One other way you can build your social skills and initiate good interpersonal relationships is to go an extra mile by joining a club, team or group of people who have a good common goal. It might be a religious group, like joining units in a church if you are a Christian or joining a club in your school if you happen to be a student. Think of what team interests you- the kind of team that you can find in your environment and easily join. You must be ready for different types of attitude and feedback, some may see you as being too reserved or indifferent while some may just like you the way you are. Do not let any criticism get too much at you as you know your goal for joining the team. It could be of help if you develop a solid friendship with at least one person who is part of the team. When you have a person cheering you on, the adventure gets easier.

Learn from Others

It is very likely that you have observed certain persons around you who you can describe as having good social skills, those who are able to get conversations rolling, make friends easily and have very meaningful discussion with almost anybody. Observe such people and notice their disposition, tone of voice, body language and all, you might get a few useful tips through that. You can always try out whatever you observe or learn, see if it works for you, if it doesn’t, adjust it to your own context and style. Being a more social person does not have to always be so much of a work, but when you are trying to build a new habit, there will be the need to first be intentional.

Ask questions and find a common ground

No matter how totally new you are to someone you are just meeting, there will likely be something that you can use as a common ground which you can use in kick-starting a conversation. Imagine you meet someone at a professional conference, and you decide to start a conversation, perhaps you missed some points in the first lecture, you can simply ask if the other person has it in his/her note. From there you can go on to talk about how much you enjoyed the lecture and probably mention some points you didn’t quite get. You must be sensitive to know if the other person is interested in the chat or not.
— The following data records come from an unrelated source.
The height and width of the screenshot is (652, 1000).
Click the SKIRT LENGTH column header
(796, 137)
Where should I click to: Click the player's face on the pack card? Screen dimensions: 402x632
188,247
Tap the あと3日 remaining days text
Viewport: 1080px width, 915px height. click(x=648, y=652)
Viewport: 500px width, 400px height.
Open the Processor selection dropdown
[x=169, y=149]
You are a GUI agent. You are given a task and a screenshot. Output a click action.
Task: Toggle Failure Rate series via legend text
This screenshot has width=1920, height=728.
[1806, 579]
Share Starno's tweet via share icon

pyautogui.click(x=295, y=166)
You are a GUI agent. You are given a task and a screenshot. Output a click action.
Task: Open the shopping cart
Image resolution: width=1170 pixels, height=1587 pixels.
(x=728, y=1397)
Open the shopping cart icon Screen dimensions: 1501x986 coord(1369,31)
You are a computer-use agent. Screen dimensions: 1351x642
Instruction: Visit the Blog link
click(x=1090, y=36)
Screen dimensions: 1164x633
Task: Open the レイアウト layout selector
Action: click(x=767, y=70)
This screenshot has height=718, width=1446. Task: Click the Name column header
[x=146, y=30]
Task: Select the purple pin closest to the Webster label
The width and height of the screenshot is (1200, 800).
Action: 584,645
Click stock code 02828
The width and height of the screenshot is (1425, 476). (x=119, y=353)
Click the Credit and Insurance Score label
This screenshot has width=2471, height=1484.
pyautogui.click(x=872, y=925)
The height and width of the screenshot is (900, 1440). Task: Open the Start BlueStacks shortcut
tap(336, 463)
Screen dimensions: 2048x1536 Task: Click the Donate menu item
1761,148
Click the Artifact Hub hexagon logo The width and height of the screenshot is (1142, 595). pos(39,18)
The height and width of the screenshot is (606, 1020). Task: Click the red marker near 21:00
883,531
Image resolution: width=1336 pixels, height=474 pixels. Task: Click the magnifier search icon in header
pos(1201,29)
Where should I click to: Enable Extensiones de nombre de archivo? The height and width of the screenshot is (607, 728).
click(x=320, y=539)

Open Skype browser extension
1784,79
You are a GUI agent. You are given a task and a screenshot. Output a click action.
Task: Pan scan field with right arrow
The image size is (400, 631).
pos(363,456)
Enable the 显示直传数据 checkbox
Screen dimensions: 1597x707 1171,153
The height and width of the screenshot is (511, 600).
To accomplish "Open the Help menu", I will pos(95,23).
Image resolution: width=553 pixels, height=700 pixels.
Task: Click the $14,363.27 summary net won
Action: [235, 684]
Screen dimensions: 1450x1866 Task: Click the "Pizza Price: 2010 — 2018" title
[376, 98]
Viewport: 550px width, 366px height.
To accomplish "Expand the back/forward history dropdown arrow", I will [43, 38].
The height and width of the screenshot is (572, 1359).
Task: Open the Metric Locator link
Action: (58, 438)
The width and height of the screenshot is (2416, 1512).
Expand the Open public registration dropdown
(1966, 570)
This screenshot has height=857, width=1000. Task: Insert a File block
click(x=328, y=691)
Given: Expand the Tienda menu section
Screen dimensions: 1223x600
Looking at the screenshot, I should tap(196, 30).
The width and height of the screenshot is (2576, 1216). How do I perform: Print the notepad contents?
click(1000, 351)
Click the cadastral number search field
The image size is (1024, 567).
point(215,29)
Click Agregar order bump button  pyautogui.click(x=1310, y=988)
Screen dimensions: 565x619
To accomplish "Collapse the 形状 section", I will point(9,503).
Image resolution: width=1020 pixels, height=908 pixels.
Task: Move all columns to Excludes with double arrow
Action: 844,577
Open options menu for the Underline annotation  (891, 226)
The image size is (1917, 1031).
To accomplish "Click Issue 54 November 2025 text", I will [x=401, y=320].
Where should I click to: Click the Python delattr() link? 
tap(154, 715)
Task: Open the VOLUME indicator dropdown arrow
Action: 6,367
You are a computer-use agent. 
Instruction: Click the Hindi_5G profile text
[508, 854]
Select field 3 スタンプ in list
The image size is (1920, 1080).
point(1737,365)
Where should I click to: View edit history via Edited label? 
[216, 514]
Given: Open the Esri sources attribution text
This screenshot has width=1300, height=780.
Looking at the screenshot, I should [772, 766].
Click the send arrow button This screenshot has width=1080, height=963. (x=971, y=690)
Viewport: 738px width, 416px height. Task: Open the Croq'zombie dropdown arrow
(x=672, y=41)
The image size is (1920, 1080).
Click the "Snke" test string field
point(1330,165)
You can also ask open-ended questions, questions that will make the other person say more than just yes or no.

Build Your Emotional Intelligence

If your goal is to really improve your relationship building skills, then you should pay high attention to your level of emotional intelligence. Emotional intelligence will teach you to understand people better and how to respond when they act in certain ways. One thing to have at the back of your mind is that once you begin to interact with people, you are exposing yourself to reactions (positive or negative) from them. You must understand that once there is contact, there will be friction, once there is interaction, there will likely be misunderstanding. In order to arm yourself with necessary knowledge and skill to handle people, research, study and learn more about emotional intelligence.

Be Less Virtual

We live in the days of the internet and social media and the fact is, that many people today are more engrossed in the use of their phones than the normal face to face interactions around them. Many live more on Facebook, Instagram, Twitter and the rest than they live with the people around them. They talk more with virtual friends and people than with the people who are physically around them. The effect of this is that the social life that is supposed to characterize our environment keeps depleting, and people may not pay due attention to building good social skills as they ought.

There is a limit to how much of a company the phones can be, we will still need real people around us at one point or the other. The best company is real company, not virtual company.

As you work towards a more interesting and productive social life, remember that daily bits of progress will eventually accumulate to significant improvements.